#### Instruções:
1. Atualize o texto sobre Belo Monte de "Professor da Universidade" até "para a hidrelétrica.", trocando "Ibama" por "Instituto Brasileiro do Meio Ambiente".
2. Responda com base no texto sobre Belo Monte:
(a) Qual entidade disponibilizou a carta enviada às autoridades?
(b) Em que bacia fica a hidrelétrica de Belo Monte?
(c) Além dos integrantes do Poder Executivo, que órgão consta da lista de emails?

#### Fonte:

Entidades pedem apoio da sociedade na tentativa de barrar Belo Monte

Professor da Universidade Federal do Pará entende que Ibama não teve tempo para fazer avaliação concreta e que população de Altamira tenta entender dimensão do projeto

Organizações socioambientais iniciaram movimento de pressão institucional para tentar barrar a construção da hidrelétrica de Belo Monte, na Bacia do Rio Xingu, tida como prejudicial ao meio ambiente por diversas ONGs.

Depois das manifestações da semana passada no Pará, uma carta disponibilizada pela Rede Brasileira de Justiça Ambiental pede ao presidente Lula, aos ministros Carlos Minc (Meio Ambiente) e Édison Lobão (Energia) e ao presidente do Ibama, Roberto Messias, que reavaliem a concessão da licença ambiental para a hidrelétrica.

A intenção é que cada interessado em manifestar reprovação ao projeto, considerado pelo governo o mais importante do Programa de Aceleração do Crescimento (PAC), copie o texto e envie às autoridades (há uma lista de emails que, além dos integrantes do Poder Executivo, inclui o Ministério Público Federal).

#### Trecho dos dados:
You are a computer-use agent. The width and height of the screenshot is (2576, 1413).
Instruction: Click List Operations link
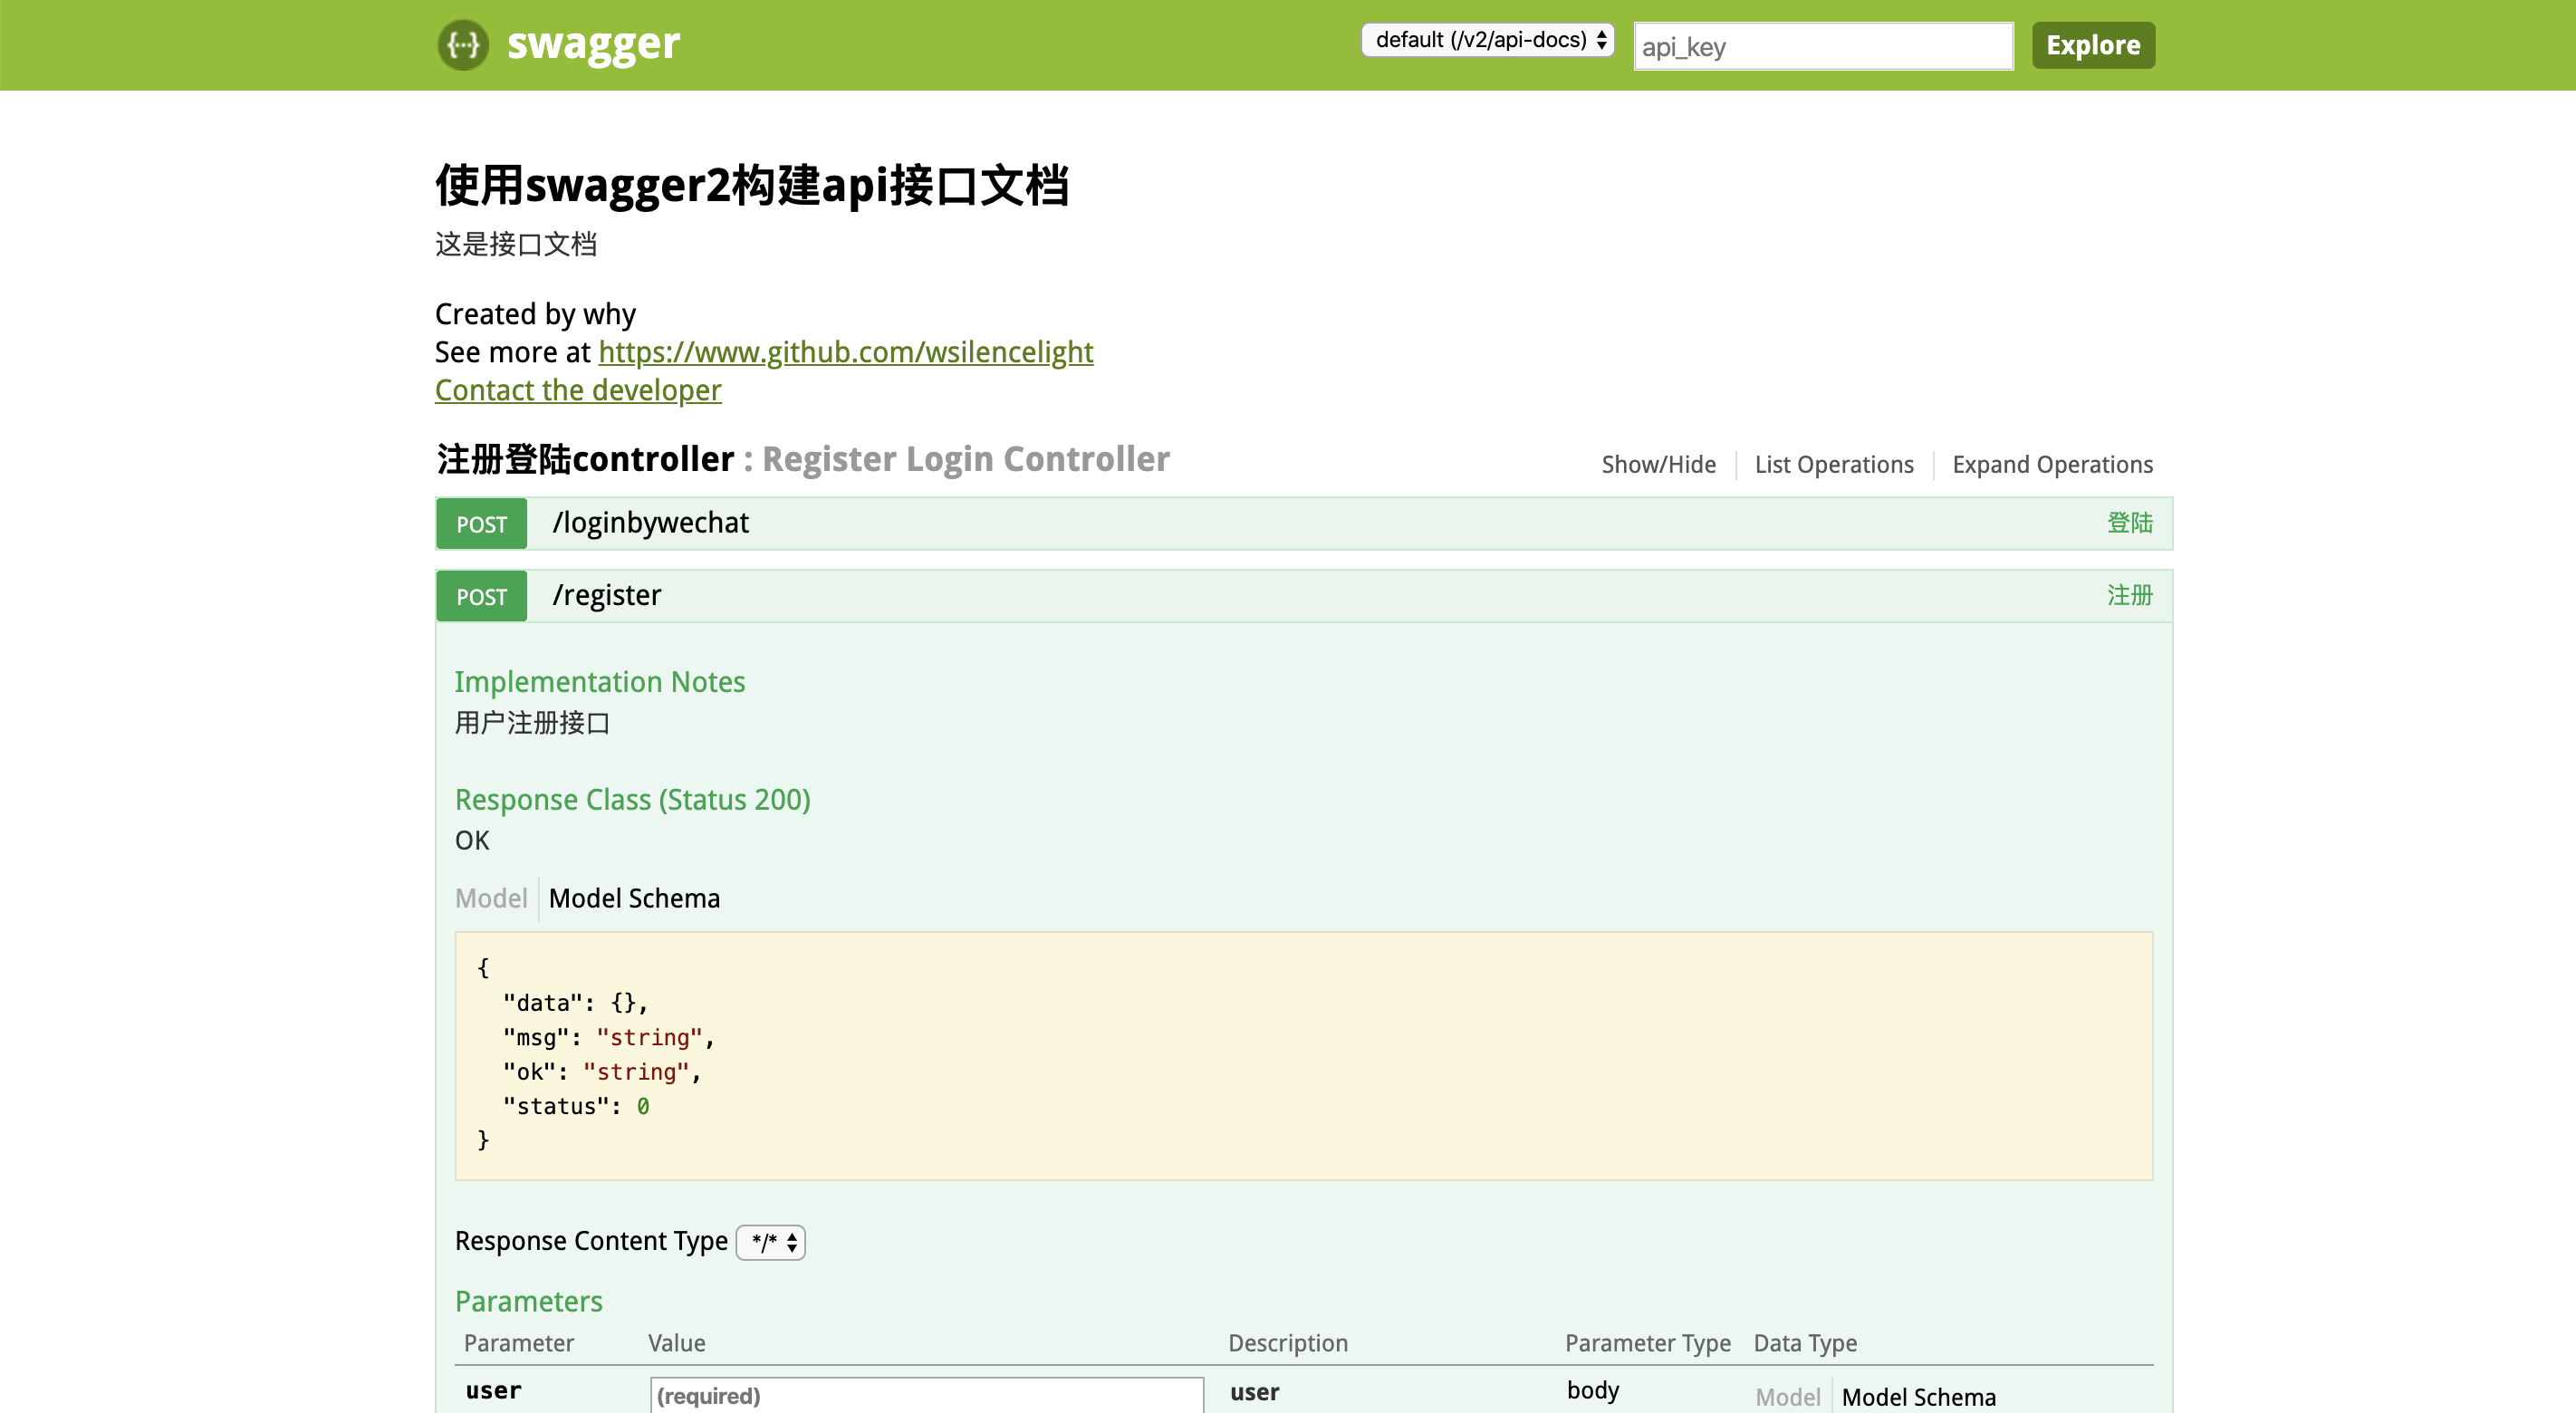[1833, 465]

#### Respostas por tarefa:
1.
Professor da Universidade Federal do Pará entende que Instituto Brasileiro do Meio Ambiente não teve tempo para fazer avaliação concreta e que população de Altamira tenta entender dimensão do projeto

Organizações socioambientais iniciaram movimento de pressão institucional para tentar barrar a construção da hidrelétrica de Belo Monte, na Bacia do Rio Xingu, tida como prejudicial ao meio ambiente por diversas ONGs.

Depois das manifestações da semana passada no Pará, uma carta disponibilizada pela Rede Brasileira de Justiça Ambiental pede ao presidente Lula, aos ministros Carlos Minc (Meio Ambiente) e Édison Lobão (Energia) e ao presidente do Instituto Brasileiro do Meio Ambiente, Roberto Messias, que reavaliem a concessão da licença ambiental para a hidrelétrica.

2.
(a) A Rede Brasileira de Justiça Ambiental.
(b) Na Bacia do Rio Xingu.
(c) O Ministério Público Federal.